*** Opening PROVIDED DATA ***

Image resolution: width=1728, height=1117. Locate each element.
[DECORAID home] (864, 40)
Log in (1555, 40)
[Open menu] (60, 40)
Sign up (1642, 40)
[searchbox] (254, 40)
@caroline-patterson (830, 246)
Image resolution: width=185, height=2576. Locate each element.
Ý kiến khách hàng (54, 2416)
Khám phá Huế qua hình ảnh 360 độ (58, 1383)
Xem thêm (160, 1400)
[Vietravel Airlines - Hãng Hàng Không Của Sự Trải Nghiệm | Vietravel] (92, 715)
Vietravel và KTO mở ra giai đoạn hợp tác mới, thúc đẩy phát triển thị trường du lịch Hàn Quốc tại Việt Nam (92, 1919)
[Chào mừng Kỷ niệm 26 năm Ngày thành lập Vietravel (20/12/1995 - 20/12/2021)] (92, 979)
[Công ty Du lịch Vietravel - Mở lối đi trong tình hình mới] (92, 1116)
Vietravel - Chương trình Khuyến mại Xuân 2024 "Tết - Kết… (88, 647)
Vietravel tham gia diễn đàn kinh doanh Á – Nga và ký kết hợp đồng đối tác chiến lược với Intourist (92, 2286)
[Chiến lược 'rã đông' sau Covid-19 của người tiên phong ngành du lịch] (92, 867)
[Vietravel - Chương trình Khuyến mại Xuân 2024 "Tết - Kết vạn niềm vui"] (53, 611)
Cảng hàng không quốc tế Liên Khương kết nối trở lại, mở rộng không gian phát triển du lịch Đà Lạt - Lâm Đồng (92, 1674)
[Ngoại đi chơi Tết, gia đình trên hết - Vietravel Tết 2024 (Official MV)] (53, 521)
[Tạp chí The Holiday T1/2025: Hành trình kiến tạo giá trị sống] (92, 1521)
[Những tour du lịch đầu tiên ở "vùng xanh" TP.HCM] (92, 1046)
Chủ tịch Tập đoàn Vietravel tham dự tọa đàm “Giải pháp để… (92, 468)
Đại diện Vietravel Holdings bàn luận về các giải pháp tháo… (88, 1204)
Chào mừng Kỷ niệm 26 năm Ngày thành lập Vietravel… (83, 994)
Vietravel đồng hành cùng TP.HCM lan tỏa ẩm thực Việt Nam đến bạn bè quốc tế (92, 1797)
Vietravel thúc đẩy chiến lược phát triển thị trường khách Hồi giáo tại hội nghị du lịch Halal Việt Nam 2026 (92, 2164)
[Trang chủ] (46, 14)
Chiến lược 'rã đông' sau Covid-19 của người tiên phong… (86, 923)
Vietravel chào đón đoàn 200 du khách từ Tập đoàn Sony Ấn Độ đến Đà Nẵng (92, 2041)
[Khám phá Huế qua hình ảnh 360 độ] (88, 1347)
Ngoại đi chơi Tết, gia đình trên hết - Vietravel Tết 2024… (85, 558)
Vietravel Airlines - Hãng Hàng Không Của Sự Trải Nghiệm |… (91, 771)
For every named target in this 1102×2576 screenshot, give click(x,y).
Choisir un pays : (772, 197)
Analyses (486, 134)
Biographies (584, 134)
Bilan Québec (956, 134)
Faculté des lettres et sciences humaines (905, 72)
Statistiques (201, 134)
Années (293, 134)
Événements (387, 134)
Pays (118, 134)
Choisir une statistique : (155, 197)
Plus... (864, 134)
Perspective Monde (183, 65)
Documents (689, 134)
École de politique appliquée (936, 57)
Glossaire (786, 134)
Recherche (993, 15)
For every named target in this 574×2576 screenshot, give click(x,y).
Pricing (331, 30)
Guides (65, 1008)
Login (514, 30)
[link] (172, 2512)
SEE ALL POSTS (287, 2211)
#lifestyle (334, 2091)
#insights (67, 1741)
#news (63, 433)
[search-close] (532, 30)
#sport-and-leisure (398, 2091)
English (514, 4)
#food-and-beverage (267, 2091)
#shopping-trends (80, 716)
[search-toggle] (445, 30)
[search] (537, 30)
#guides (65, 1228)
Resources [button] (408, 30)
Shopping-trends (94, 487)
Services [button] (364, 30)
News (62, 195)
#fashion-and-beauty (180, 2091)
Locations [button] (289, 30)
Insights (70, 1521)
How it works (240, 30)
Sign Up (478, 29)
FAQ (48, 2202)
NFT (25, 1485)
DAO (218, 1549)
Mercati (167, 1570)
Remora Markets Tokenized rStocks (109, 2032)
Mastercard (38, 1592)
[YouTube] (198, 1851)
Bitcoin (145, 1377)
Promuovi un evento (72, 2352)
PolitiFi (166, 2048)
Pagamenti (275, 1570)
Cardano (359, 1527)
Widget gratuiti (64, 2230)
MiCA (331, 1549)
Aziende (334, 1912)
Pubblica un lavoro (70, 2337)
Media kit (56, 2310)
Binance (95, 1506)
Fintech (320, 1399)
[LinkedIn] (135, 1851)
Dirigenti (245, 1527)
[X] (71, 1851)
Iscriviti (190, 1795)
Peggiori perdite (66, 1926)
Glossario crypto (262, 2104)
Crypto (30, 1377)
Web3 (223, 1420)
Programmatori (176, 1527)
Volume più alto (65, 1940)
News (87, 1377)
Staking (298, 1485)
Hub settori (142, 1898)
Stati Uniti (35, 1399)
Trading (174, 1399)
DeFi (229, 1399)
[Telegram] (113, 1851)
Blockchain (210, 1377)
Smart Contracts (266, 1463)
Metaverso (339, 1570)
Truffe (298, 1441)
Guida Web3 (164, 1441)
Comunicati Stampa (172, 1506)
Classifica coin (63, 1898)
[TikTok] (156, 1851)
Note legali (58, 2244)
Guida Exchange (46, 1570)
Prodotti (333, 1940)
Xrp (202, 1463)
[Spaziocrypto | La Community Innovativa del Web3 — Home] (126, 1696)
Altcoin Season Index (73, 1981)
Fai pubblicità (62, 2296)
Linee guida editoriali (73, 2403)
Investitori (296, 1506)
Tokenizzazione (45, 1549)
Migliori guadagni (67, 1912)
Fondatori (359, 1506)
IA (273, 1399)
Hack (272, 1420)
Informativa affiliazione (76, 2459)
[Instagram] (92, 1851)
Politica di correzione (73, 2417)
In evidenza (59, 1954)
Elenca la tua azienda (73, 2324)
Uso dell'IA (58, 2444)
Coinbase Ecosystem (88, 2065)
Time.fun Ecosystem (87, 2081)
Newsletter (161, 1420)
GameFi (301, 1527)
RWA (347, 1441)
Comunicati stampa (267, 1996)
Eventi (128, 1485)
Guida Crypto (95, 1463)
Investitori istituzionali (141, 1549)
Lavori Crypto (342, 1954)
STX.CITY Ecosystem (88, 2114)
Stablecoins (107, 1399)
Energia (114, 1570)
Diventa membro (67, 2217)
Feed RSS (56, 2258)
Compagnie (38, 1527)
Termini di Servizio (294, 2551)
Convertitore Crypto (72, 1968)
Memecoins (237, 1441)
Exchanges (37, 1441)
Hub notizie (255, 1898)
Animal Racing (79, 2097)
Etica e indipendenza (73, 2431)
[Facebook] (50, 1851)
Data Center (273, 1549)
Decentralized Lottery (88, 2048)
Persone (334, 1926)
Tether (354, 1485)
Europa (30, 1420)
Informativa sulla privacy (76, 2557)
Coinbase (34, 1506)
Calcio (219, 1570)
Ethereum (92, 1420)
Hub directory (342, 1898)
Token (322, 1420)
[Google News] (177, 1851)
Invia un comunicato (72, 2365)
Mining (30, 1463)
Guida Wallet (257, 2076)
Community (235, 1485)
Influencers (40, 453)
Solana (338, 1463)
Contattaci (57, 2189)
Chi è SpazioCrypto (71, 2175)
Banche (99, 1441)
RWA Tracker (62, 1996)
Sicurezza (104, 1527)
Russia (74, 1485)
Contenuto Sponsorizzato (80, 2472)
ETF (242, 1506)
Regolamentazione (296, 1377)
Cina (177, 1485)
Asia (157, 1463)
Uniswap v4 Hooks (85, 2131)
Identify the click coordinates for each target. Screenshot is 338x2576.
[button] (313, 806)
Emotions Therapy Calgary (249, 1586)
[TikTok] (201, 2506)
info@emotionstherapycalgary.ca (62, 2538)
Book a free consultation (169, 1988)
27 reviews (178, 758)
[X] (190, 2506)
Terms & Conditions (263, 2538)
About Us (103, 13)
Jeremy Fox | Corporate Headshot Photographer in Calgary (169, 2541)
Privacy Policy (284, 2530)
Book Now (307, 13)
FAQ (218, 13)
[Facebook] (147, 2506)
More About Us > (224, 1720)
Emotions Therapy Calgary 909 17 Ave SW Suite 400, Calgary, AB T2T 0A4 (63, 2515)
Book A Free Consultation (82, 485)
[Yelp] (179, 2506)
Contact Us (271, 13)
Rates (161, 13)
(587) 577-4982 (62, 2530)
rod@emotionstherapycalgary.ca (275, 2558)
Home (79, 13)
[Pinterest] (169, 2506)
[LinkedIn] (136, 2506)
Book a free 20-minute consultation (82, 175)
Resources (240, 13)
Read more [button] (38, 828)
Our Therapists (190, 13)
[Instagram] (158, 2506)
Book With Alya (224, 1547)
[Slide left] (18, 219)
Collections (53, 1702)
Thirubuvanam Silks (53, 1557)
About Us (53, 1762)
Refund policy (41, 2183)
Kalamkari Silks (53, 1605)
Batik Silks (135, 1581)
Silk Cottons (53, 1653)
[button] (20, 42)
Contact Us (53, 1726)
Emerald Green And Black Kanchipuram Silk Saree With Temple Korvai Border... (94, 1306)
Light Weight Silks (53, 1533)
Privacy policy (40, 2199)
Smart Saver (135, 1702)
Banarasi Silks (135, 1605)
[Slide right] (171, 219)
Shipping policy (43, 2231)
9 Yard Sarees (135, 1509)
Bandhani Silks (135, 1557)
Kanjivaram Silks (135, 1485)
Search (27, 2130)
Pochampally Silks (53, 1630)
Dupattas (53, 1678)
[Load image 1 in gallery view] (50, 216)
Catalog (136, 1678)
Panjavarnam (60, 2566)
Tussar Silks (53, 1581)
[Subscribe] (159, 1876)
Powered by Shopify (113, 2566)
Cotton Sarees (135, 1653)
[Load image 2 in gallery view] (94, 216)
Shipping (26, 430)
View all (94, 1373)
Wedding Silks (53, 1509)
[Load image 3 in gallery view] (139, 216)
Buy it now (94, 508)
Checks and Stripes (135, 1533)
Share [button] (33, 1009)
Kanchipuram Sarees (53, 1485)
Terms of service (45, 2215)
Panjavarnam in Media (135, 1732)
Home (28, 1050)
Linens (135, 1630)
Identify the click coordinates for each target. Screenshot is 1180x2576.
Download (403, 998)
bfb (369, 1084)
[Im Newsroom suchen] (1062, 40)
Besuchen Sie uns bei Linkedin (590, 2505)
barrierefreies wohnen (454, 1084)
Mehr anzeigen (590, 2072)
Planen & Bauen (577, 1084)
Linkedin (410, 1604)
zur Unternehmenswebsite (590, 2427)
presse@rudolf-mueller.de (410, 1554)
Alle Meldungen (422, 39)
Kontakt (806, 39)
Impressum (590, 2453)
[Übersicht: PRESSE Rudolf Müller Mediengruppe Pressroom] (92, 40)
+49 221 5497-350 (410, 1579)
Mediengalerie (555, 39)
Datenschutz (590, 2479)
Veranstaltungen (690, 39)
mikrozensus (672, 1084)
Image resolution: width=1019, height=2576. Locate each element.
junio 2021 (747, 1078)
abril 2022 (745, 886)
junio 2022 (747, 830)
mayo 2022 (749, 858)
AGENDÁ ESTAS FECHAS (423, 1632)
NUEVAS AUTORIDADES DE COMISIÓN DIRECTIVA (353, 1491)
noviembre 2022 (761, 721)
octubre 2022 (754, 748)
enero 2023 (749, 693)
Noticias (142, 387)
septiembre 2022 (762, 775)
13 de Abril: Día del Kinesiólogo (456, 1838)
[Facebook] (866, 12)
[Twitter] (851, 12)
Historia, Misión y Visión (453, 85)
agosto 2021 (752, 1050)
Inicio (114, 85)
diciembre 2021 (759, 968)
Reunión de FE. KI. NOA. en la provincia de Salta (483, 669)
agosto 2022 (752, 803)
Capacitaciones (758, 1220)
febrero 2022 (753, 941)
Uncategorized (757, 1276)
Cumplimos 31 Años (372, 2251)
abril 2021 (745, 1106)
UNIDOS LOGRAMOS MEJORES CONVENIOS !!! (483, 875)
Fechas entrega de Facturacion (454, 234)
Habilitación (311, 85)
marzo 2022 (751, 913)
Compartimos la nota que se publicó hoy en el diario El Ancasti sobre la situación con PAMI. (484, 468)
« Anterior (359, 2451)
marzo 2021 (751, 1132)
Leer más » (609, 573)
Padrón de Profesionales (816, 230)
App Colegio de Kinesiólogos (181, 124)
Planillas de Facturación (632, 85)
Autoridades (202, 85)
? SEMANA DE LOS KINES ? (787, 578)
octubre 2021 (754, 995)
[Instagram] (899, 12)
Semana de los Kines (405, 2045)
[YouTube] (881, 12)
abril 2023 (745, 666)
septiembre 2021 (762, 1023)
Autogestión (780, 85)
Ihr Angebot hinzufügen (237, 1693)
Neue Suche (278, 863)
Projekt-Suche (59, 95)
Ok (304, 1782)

*** Closing PROVIDED DATA ***

▶ **YOUR INSTRUCTIONS**
Take the lines above from the one containing "Ethereum (92, 1420)" to the one containing "RWA Tracker (62, 1996)" and retype them exactly, both ends included, with nothing added.

▶ **ANSWER FOR THIS EXERCISE**
Ethereum (92, 1420)
Hub directory (342, 1898)
Token (322, 1420)
[Google News] (177, 1851)
Invia un comunicato (72, 2365)
Mining (30, 1463)
Guida Wallet (257, 2076)
Community (235, 1485)
Influencers (40, 453)
Solana (338, 1463)
Contattaci (57, 2189)
Chi è SpazioCrypto (71, 2175)
Banche (99, 1441)
RWA Tracker (62, 1996)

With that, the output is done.